The $10.6 billion-asset company agreed last week to buy Bridge Capital Holdings in San Jose, California, for $425 million in cash and stock. Bridge's focus on lending to small technology firms in northern California and elsewhere will add a new wrinkle to Western Alliance's already diverse swath of clientele that includes homeowners associations, time-share vacation properties and small municipalities.
"We try to stay away from commoditized lending; it just drives lower margins and higher risk," Robert Sarver, Western Alliance's chairman and chief executive, said in an interview. "We look for businesses where we can add real value to our customers, and they're willing to pay for that."

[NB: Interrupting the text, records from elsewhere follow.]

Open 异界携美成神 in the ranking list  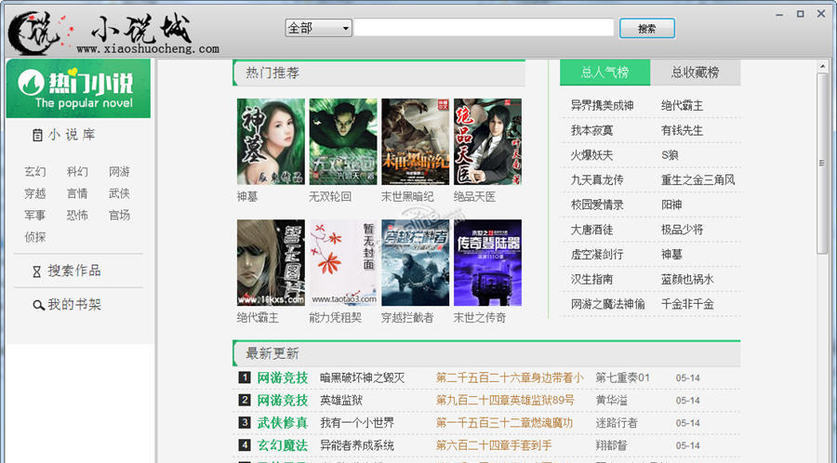click(x=602, y=106)
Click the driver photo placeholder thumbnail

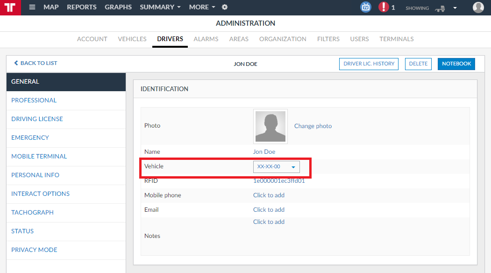tap(270, 126)
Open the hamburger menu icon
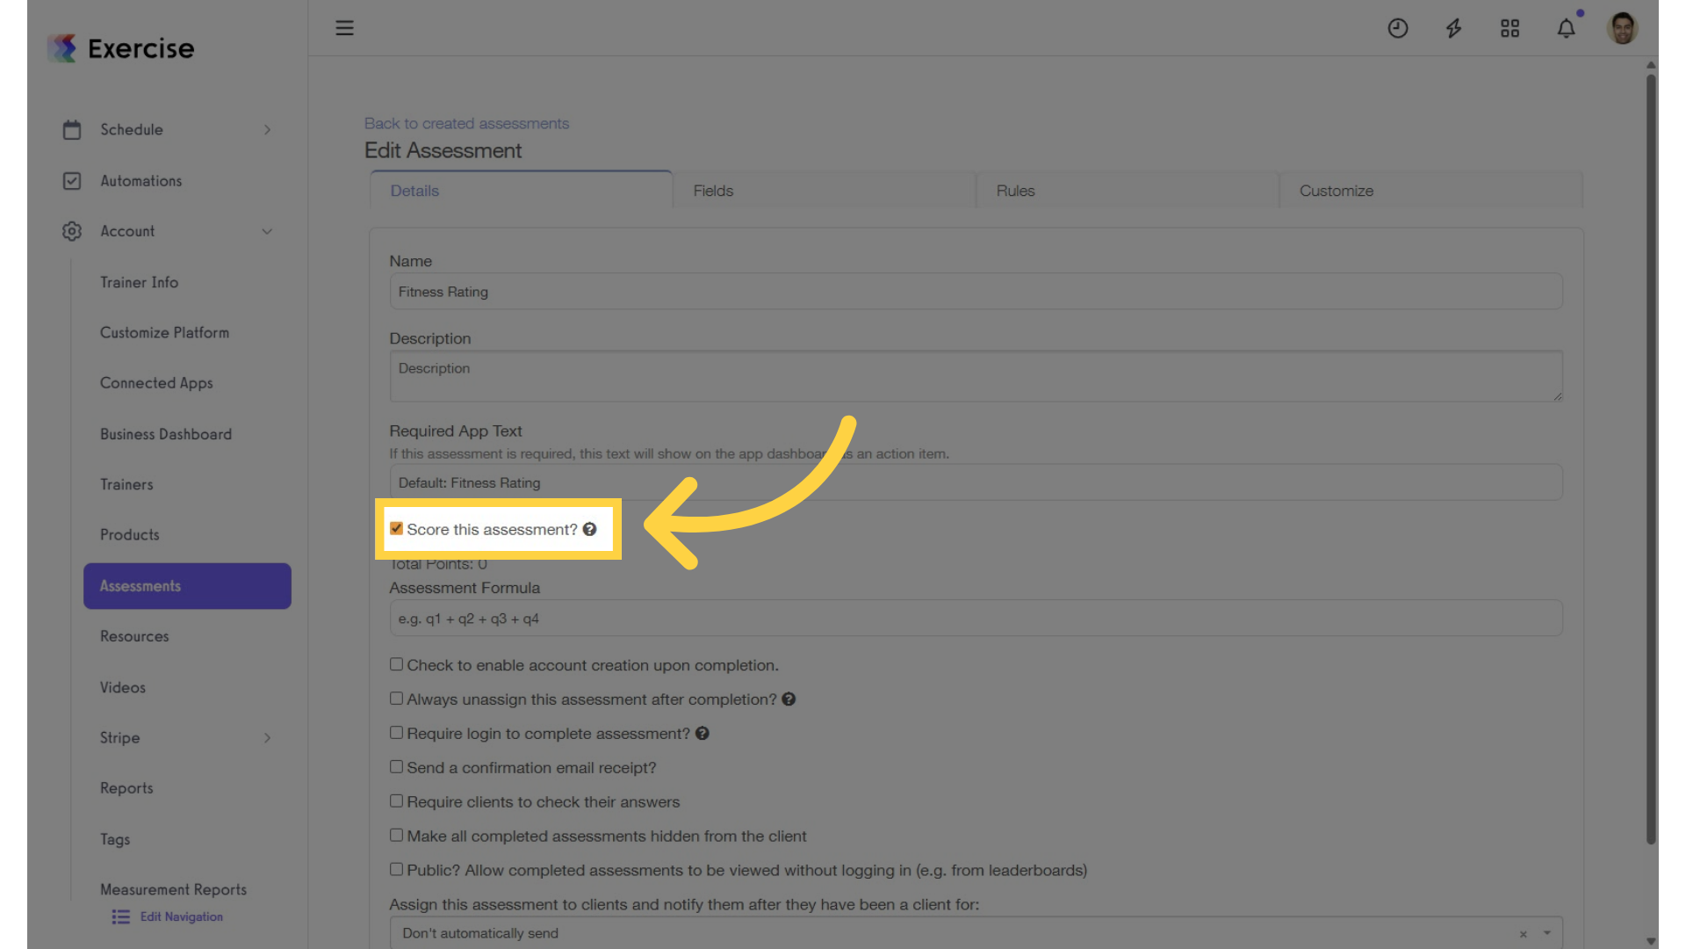Screen dimensions: 1686x949 click(344, 28)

The focus on niche business lines has been fruitful. Western Alliance's loan book increased by nearly 24% last year, while boasting a robust 4.42% net interest margin. In comparison, banks with $5 billion to $15 billion in assets actually suffered a slight decline in the size of their loan portfolios last year, along with an average margin of 3.82%.

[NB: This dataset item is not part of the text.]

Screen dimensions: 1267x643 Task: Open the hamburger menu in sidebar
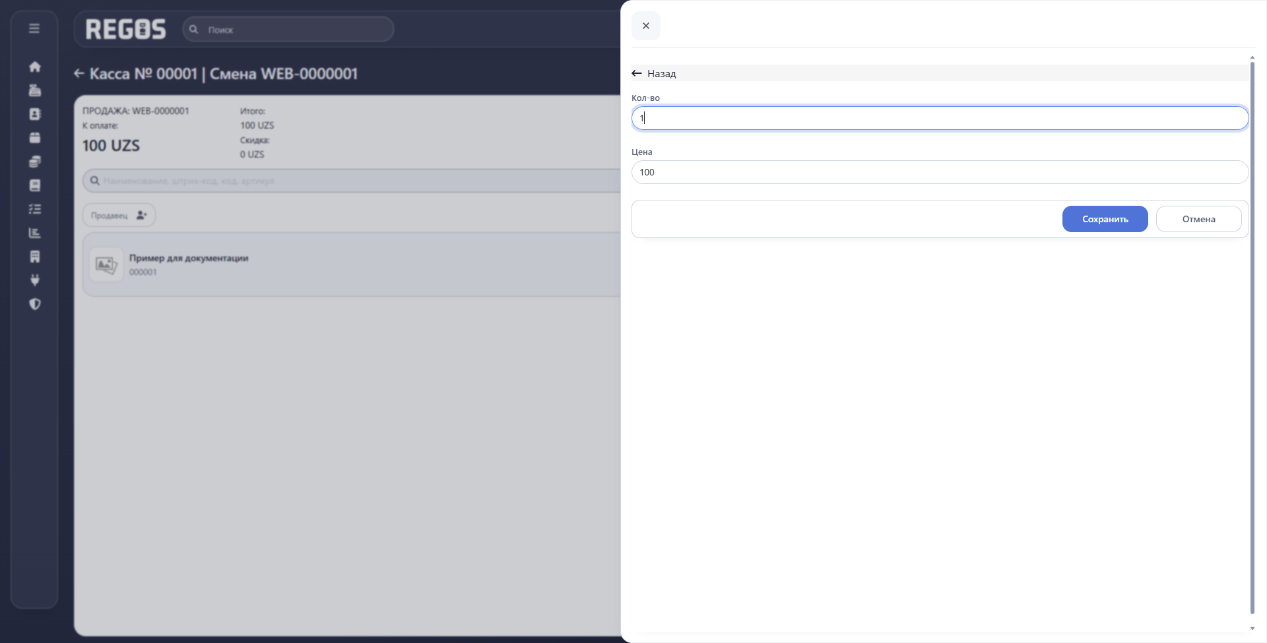pos(34,28)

"On the face, they're a commercial-and-industrial and a commercial real estate lender, but if you look inside you realize they've got a lot of products on that shelf," said Casey Haire, an analyst at Jefferies. Bridge "is another arrow in the quiver, and it gets them a seat at the table in Silicon Valley, one of the hottest economies in the world."
While Silicon Valley is brimming with activity, Bridge has eked out a specialty with smaller firms, noted Tim Coffey, an analyst at FIG Partners.
"Bridge offers asset-based lending and factoring to smaller tech companies," Coffey said. "That is a part of Silicon Valley that others haven't been paying as much attention to lately. That kind of lending has a backstop of collateral by way of the venture-capital funding and intellectual property."
Small tech firms tend to be cash heavy, particularly due to infusions from their venture capital backers. As a result, so tech-focused banks tend to be highly liquid. Western Alliance had a 94% loan-to-deposit ratio at Dec. 31, so most analysts view Bridge's 85% ratio as a major positive for the combined company's liquidity.
Sarver said Bridge's deposit base represents just a piece of the attraction. Instead, he touted the benefits to Western Alliance's fee business. Fees made up a mere 6% of Western Alliance's revenue last year; roughly 14% of Bridge's revenue came from fees. Community banks typically see about 20% of their revenues from fees.
"This gives us the opportunity to get a significantly greater portion of revenue from fee income," Sarver said.
Bridge has two intriguing fee drivers. It has nearly 150 warrants tied to its tech customers that made up 9.5% of last year's fees. The company also has an international banking business, including products like foreign exchange, trade finance and lines of credit, Sarver said. International banking fees made up nearly 22% of noninterest income.
"They developed a full suite of international services," Sarver said. "We'll be able to deliver those to all of our customers, rather than relying on corresponding banking services. That makes it a very profitable line of business."
Bridge's $1.8 billion in assets will put Western Alliance well above the $10 billion threshold where debit interchange fees are capped and additional scrutiny is incurred. While several analysts noted the benefits of scale, Sarver played it down, perhaps again showing his against-the-grain nature.
Western Alliance isn't retail focused, so the debit interchange issue is minor, Sarver said, adding that the company has been proactive making the investments necessary to comply with being a larger bank.
"I don't want to grow for growth's sake or to get above the $10 billion mark," Sarver said. "For the most part, most of the requirements are just sound banking functions that you should have anyway."